The report looked at the ratio of demand to supply. It found, for example, that Morningside Heights, the West Village and Little Italy each have over 1.5 times more units in contract than available.
The strong demand means buyers must compete to win deals. Agents are seeing this firsthand.
This spring, Mihal Gartenberg, an agent at Warburg Realty, noticed a shift in the market and increased buyer competition after she began working with a buyer looking on the Upper East Side, where there are 1.03 times more units in contract than available.
“When we finally found the apartment she wanted, a condopin a building with condo rules, she was one of three buyers to place a bid,” Gartenberg said. “Prior to that, I observed that there were so-so apartments that had multiple showings and full-ask offers after being on the market for only one day.”
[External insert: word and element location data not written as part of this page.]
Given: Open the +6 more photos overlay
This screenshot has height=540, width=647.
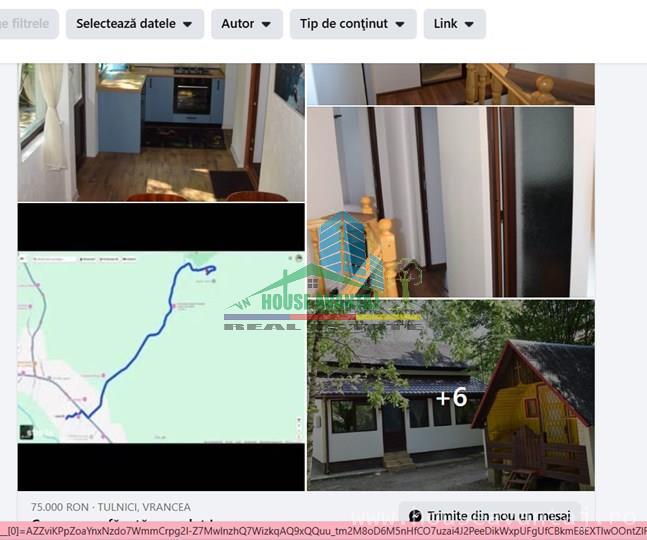Looking at the screenshot, I should tap(450, 397).
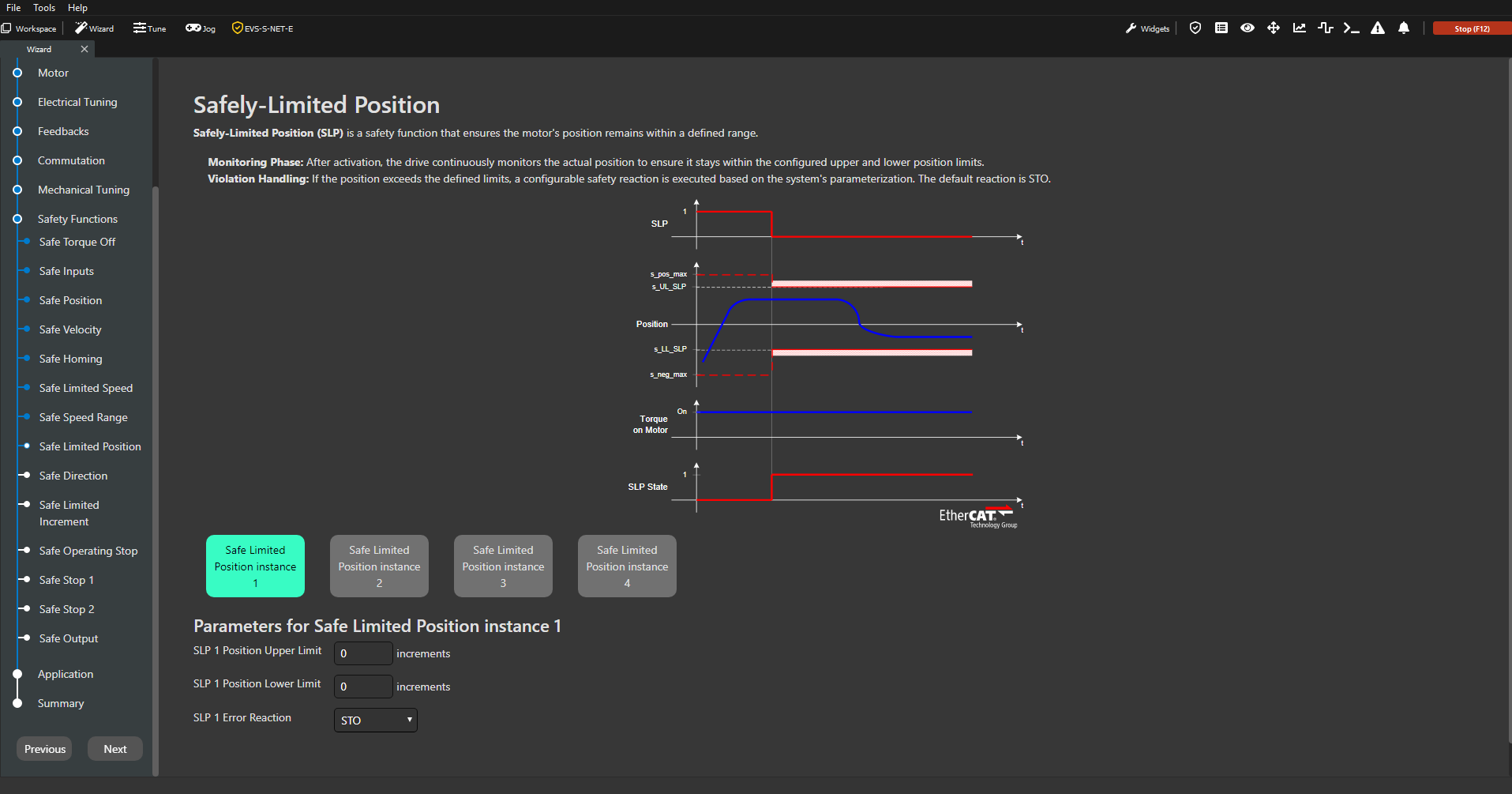Screen dimensions: 1512x794
Task: Toggle the eye watch icon
Action: [1247, 28]
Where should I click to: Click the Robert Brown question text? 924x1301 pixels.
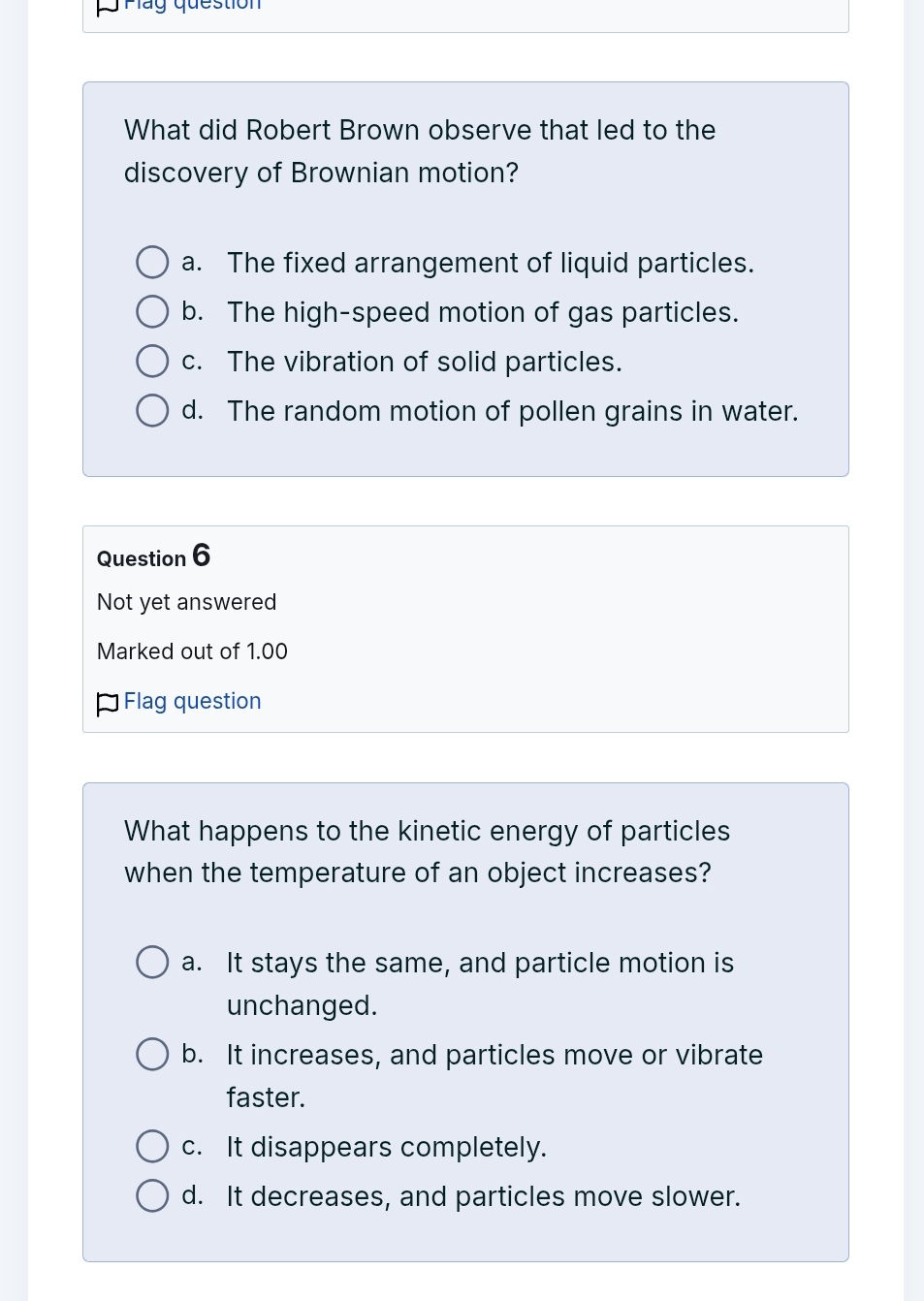419,151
Gartenberg believes they were lucky to not only land the apartment but also negotiate the price down a bit. “Buyer negotiability was dropping while we were shopping. It was a very interesting experience to observe firsthand. I truly believe that had she waited one more weekend, we either would have lost the apartment or would have had to go in at ask, or above, to get it,” she explained.
Broker Sheila Trichter of Warburg Realty had a similar but unsuccessful experience with a client in the West Village looking for a one- or two-bedroom condo in the $1.5 million to $2.5 million range.
“The market for that price range in West Village condos was extremely tight and while nothing there pleased my buyer, every apartment that we saw went quickly and many had experienced competitive bidding,” Trichter said. “This is often the case here because, except for the new and new-ish developments that have large and super expensive apartments, there are just not that many condo buildings in the West Village.”
While the market in much of the country has been busy throughout the year, the spring saw a tightening in Manhattan.
“I had a classic-six co-op listing on Central Park West that went on the market in December,” said agent Robert Elson of Warburg Realty. “It got a big response early on but since it needs work it did not get any traction. Three offers significantly below ask were rejected by the seller, but then in the spring we dropped the price by 16%, and offers came in almost immediately. The contract was signed this week. Both and buyer and seller are extremely pleased.”